→ Data supplied:
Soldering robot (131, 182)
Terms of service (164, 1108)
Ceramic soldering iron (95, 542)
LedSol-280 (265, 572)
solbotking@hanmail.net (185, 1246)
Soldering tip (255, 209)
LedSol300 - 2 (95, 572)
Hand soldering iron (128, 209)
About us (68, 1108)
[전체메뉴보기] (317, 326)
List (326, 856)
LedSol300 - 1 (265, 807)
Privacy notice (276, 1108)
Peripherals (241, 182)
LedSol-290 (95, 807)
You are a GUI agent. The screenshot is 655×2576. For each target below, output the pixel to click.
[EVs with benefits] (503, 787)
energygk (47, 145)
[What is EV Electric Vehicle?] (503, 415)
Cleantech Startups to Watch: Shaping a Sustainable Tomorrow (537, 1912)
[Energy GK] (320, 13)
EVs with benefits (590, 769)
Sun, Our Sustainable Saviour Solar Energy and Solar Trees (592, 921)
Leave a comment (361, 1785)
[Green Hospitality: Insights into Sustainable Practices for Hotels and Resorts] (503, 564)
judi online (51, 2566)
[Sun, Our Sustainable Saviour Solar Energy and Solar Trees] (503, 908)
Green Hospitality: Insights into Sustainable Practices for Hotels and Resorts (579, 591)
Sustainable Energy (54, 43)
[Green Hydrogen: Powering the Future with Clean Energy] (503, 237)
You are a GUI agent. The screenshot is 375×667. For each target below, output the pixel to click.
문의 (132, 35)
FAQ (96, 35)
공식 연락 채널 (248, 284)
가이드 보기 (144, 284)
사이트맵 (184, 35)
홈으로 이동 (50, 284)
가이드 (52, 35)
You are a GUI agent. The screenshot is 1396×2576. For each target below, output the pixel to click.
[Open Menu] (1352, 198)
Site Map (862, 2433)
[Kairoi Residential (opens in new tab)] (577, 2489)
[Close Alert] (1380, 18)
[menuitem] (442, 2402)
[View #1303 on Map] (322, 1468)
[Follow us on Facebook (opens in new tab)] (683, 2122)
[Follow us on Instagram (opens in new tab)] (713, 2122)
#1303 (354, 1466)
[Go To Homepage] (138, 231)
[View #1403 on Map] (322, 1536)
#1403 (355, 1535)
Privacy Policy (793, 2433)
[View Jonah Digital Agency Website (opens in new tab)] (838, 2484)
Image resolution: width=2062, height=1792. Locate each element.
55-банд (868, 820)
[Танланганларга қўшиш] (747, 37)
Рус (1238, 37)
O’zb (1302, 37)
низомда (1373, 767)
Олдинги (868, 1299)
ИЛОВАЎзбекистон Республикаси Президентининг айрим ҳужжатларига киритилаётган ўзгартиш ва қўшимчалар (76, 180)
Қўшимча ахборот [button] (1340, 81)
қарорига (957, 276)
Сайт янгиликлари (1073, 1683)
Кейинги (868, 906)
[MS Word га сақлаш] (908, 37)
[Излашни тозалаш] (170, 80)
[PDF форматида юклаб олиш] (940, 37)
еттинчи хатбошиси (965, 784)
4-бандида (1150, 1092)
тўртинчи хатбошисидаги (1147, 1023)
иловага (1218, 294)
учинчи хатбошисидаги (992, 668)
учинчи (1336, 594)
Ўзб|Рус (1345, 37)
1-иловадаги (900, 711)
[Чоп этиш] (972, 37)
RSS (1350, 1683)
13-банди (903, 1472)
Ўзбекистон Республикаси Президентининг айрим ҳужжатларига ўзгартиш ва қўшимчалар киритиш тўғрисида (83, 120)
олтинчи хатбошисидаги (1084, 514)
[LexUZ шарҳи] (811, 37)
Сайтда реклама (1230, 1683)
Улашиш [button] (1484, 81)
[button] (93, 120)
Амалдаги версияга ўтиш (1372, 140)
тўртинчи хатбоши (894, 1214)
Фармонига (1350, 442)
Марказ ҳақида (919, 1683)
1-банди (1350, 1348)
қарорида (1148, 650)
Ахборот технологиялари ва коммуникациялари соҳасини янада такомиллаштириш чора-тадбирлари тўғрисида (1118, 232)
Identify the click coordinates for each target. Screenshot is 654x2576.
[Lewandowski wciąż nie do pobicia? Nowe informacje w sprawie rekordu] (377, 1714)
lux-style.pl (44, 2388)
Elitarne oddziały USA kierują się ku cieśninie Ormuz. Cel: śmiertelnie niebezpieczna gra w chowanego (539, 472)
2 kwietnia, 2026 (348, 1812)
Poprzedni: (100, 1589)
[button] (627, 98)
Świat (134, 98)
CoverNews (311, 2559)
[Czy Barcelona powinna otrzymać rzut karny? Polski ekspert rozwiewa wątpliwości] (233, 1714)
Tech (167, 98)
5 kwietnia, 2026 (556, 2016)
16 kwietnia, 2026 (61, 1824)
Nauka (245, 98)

→ Your objective:
Wherever a line contains the string "Follow", copy that line from the data.

→ Finished exercise:
[Follow us on Facebook (opens in new tab)] (683, 2122)
[Follow us on Instagram (opens in new tab)] (713, 2122)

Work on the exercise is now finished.